Former Puerto Rico energy regulator joins Environmental Defense Fund

Agustín Carbó ( )

To lead microgrid project aimed at restoring electric grid

SAN JUAN — The Environmental Defense Fund (EDF) announced Thursday that it was establishing its presence in Puerto Rico with Agustín Carbó, formerly from the Puerto Rico Energy Bureau, who joined the organization as senior manager.

Based in San Juan, Carbó will oversee the development of what the New York-based nonprofit described as a “community-focused microgrids project, which aims to increase access to clean, reliable and affordable electricity, particularly in rural areas of the island.”

In the announcing release, Daniel Whittle, the senior director of Caribbean Initiatives for EDF, which provides solutions for environmental problems through private-sector partnerships, called Carbó “one of Puerto Rico’s foremost experts on energy and environmental law and policy,” adding that he “intimately understands how the island’s electricity system works and the local concerns associated with it. The potential for this microgrid project to help transform the island’s energy system has never been higher.”

In his role, managing EDF’s Energy program, Carbó is expected to “interact and collaborate with communities, public officials and non-governmental organizations to advance energy reform, finance and technology initiatives to steer Puerto Rico toward a cleaner, more sustainable and more resilient energy future,” according to EDF.

“Strengthening Puerto Rico’s electric system is key to the island’s economic development and to creating a climate-resilient society,” Carbó says in the release. “I am honored to join Environmental Defense Fund and work to empower Puerto Rico’s communities to implement a long term solution to the island’s energy crisis.”

Before joining EDF, Carbó was the first chairman of the Puerto Rico Energy Commission, which is now the Puerto Rico Energy Bureau. He also served as executive director of the Puerto Rico Solid Waste Authority, and held positions at Puerto Rico’s Department of Natural and Environmental Resources.

EDF President Fred Krupp unveiled the organization’s vision to create a “lasting solution to Puerto Rico’s energy crisis” at BlackStart, an energy summit that gathered more than 20 speakers to discuss the challenges the island’s energy system faces.

Anderson Cooper and Fred Krupp, president of the Environmental Defense Fund, discuss energy challenges. (

EDF explained that its approach entails “close collaboration with stakeholders on the island,” is “all-inclusive and combines technology and energy reform with public grants, philanthropic funds and impact-focused private capital to demonstrate the feasibility of low-carbon microgrids.”

Calling them “mini-energy service stations,” EDF said these solar-powered microgrids, although linked to the island’s grid, are designed to work independently during emergencies “to keep the lights on in remote parts of the island.”

Environmental Defense Fund to Build Microgrids in Puerto Rico

A solar microgrid system under construction. (U.S. Army Corps of Engineers)

To modernize electric grid, improve system’s resilience

SAN JUAN – The Environmental Defense Fund (EDF) is unveiling a vision to collaborate with communities, technical experts, businesses and investors to build microgrids in Puerto Rico that would be used to transmit energy generated from low-carbon fuels and solar to bring “reliable, clean and affordable electricity to rural areas of the island.”

As described at “BlackStart 2019: Future of Energy Summit,” in San Juan, the plan will help modernize Puerto Rico’s electric grid and improve the system’s resilience.

The proposed plan comes after the Senate passed a conference committee report on a new energy regulatory framework that calls for Puerto Rico to use 100 percent renewables by 2050. It also comes after the Energy Bureau gave the P.R. Electric Power Authority (Prepa) 30 days to rewrite its integrated resource plan, the blueprint for the island’s energy needs, after calling it deficient.

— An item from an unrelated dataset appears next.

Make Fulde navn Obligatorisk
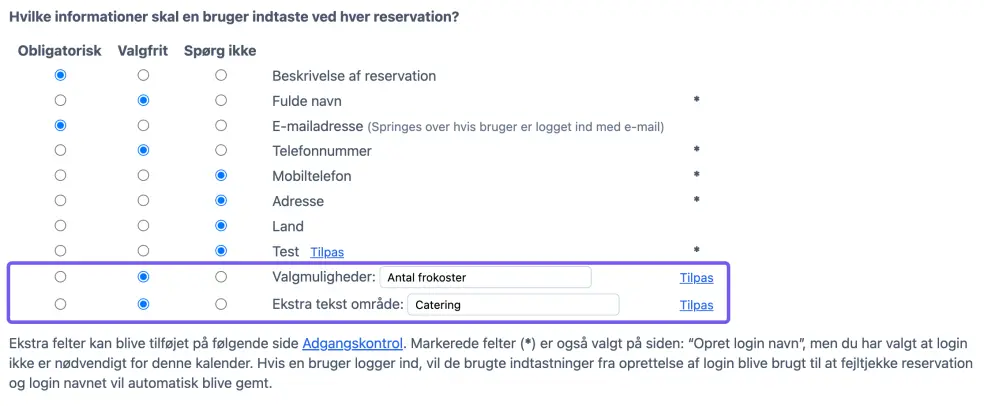 pyautogui.click(x=61, y=101)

“Rebuilding Puerto Rico’s electricity system can help protect the island from future storms, improve the lives of its residents and strengthen its economy—but it must be done with respect,” said Fred Krupp, president of the EDF. “We will listen to the people of Puerto Rico and bring communities and partners together in a transformational effort to give the island the clean-energy future it deserves. By building low-carbon microgrids in rural places that were hardest hit by Hurricane Maria, we can keep the lights on when the next storms strike.”

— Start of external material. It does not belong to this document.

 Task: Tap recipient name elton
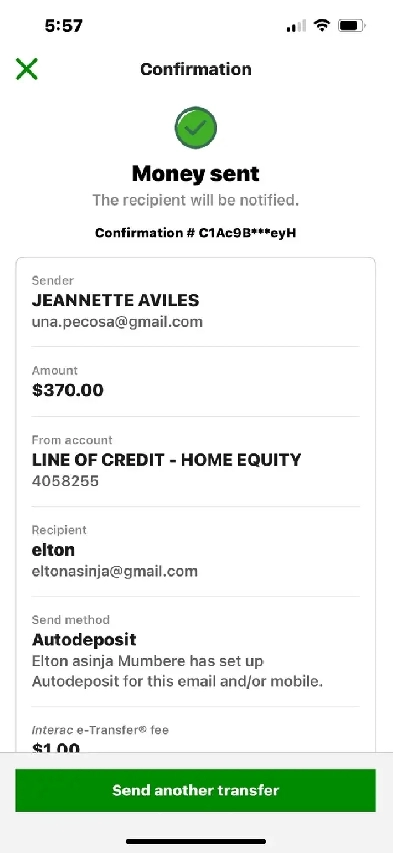click(53, 550)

Low-carbon microgrids can play an important role in Puerto Rico’s energy future. These systems can fuel up on solar power, store it in batteries and deliver affordable, clean and reliable energy where people need it most. They can connect to the larger grid and also disconnect during blackouts to keep electricity flowing to hospitals, traffic lights, schools and other critical services.

Krupp expressed a sense of urgency to find a lasting solution to Puerto Rico’s energy crisis. He outlined the organization’s all-inclusive approach to making microgrids sustainable and scalable by combining technology and energy reform with public grants, philanthropic funds and impact-focused private capital.

BlackStart 2019, which was organized by the Center for a New Economy, is the first in a series of multi-annual events designed to provide the platform necessary for thinking, imagining and planning to fulfill a vision for Puerto Rico’s energy future.